Martedì, 9 Gennaio, 2024 - 15:00
Di comune accordo con le altre organizzazioni sindacali maggiormente rappresentative del
comparto istruzione e ricerca, rivolgiamo a tutte le Senatrici e Senatori della Repubblica un
appello a voler prendere in considerazione, nell’esaminare il DDL n.615 contenente
“Disposizioni per l’attuazione dell’autonomia differenziata delle Regioni a statuto ordinario
ai sensi dell’art.116, terzo comma della Costituzione”, le ragioni che ci inducono a chiedere
la piena salvaguardia del carattere unitario e nazionale del nostro sistema pubblico
di istruzione. Si tratta di una richiesta condivisa da tutte le organizzazioni sindacali, pur in
un contesto articolato e plurale di considerazioni e valutazioni che ciascuna sigla, in
autonomia, intende in questa fase porre all’attenzione del Legislatore, ferme restando le
iniziative che singolarmente o congiuntamente sono state nel tempo assunte anche in merito
ai progetti di autonomia differenziata su cui si è sviluppato un intenso dibattito politico già
prima dell’emanazione del DDL oggi in discussione.

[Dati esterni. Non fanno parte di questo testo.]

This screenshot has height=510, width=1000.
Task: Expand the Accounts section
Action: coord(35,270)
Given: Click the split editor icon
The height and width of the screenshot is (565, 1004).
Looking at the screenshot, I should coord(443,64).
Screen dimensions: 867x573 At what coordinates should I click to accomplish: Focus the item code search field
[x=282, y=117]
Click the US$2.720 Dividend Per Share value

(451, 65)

Come CISL Scuola, ribadiamo in premessa la piena disponibilità a un confronto aperto e
costruttivo con il Governo e con il Parlamento, per apportare modifiche migliorative al
testo attualmente in discussione, approfittando della finestra temporale offerta dal Decreto
Milleproroghe che sposta in avanti di un anno il termine per la definizione dei livelli essenziali
delle prestazioni (LEP), passaggio necessariamente preliminare all’ avvio della riforma
dell’autonomia differenziata.
Identità e coesione della comunità nazionale
L’appello che proponiamo riguarda un aspetto specifico della riforma e si traduce nella
richiesta che le norme generali in materia di istruzione non siano comprese tra le
competenze trasferibili alle Regioni, allo scopo di salvaguardare il sistema nazionale
d’Istruzione e Formazione, nel suo impianto unitario, come fattore indispensabile e
irrinunciabile per affermare e sostenere, in un contesto di convinta adesione all’Europa, la
piena appartenenza di tutte le cittadine e i cittadini a una stessa comunità nazionale.

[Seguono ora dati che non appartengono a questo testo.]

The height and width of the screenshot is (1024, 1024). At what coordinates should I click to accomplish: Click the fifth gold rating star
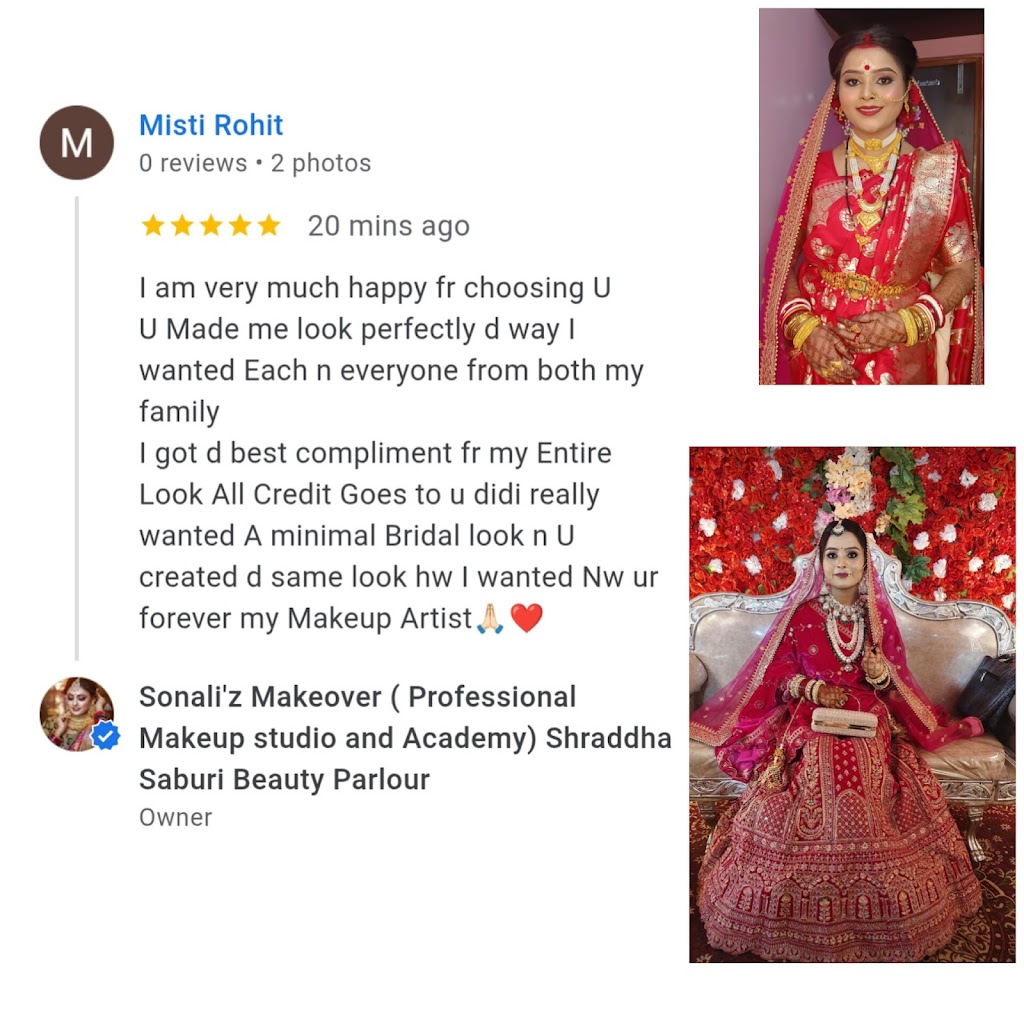(268, 225)
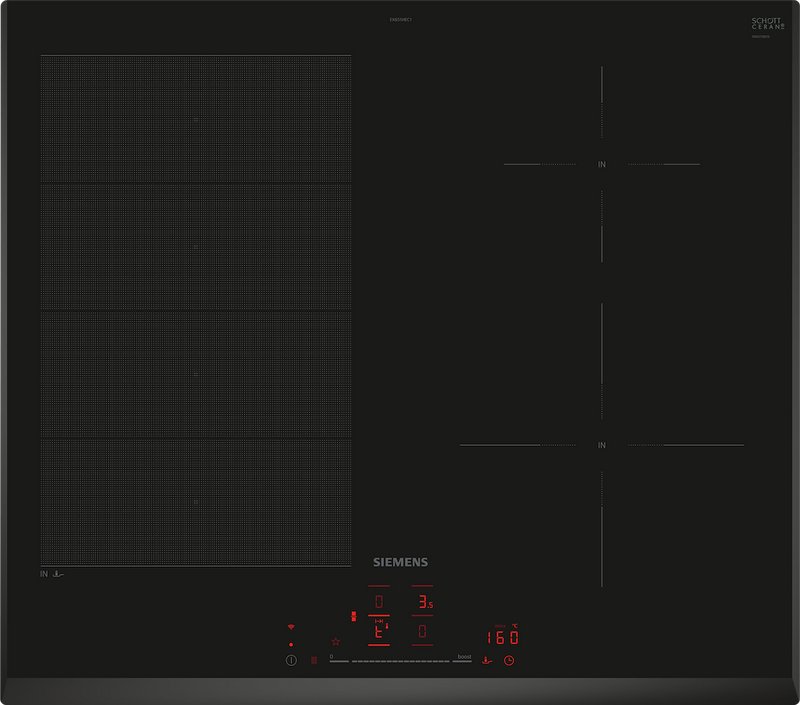The height and width of the screenshot is (705, 800).
Task: Tap the 0 mark at slider start
Action: click(331, 656)
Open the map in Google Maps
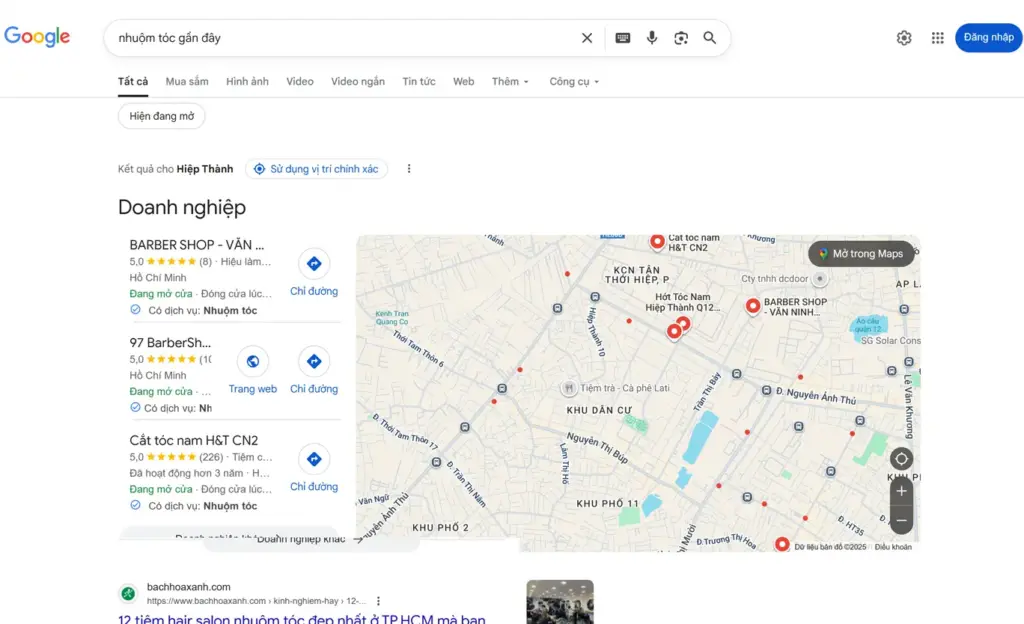Image resolution: width=1024 pixels, height=624 pixels. click(x=862, y=253)
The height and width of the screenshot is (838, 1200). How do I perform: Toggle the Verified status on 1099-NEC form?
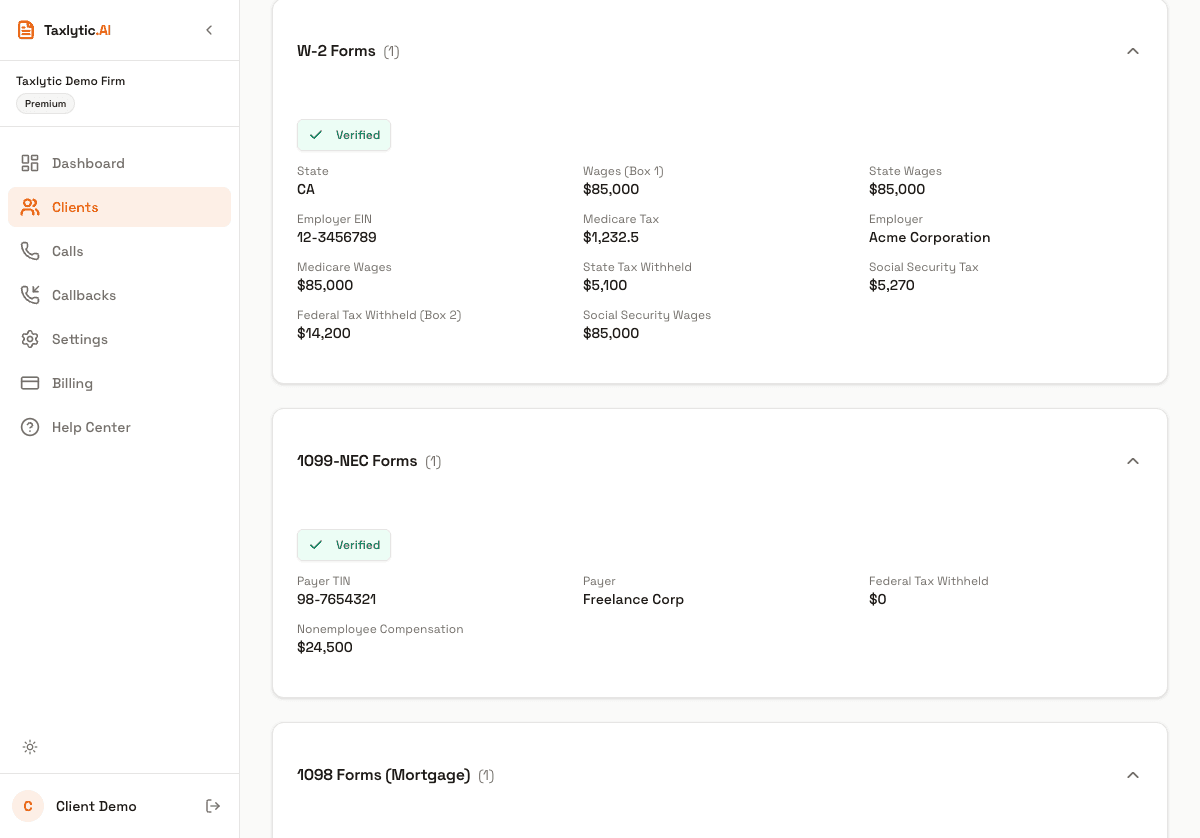coord(344,545)
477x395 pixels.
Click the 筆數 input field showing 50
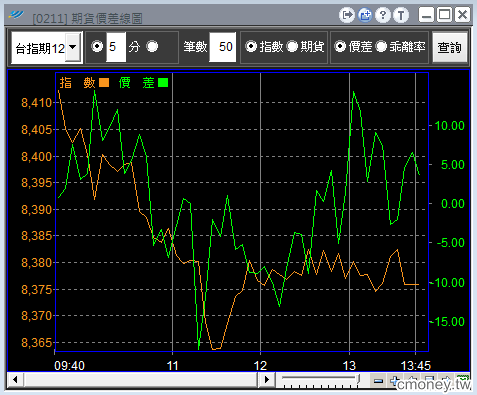[x=223, y=47]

Riteniamo in particolare che non debbano essere oggetto della legislazione regionale aspetti
ordinamentali, regolamentari, gestionali, e meno che mai salariali, riguardanti il personale
docente, ATA e dirigente, che devono essere regolamentati in maniera uniforme
sull’intero territorio nazionale. In tal senso, riteniamo che il contratto collettivo di lavoro
non possa accettare derubricazioni regionaliste o territorialiste; allo stesso tempo vanno
evitate ipotesi di decentramento che possano produrre squilibri inaccettabili per quanto
riguarda l’accesso al diritto all’istruzione nelle diverse realtà territoriali del Paese. Crediamo
infatti che una delle finalità principali del sistema pubblico sia quella di garantire ovunque e
uniformemente a tutti l’esercizio del diritto all’istruzione, fondamento su cui si costruiscono
la cittadinanza, la libertà e l’unità del nostro popolo e della nostra comunità.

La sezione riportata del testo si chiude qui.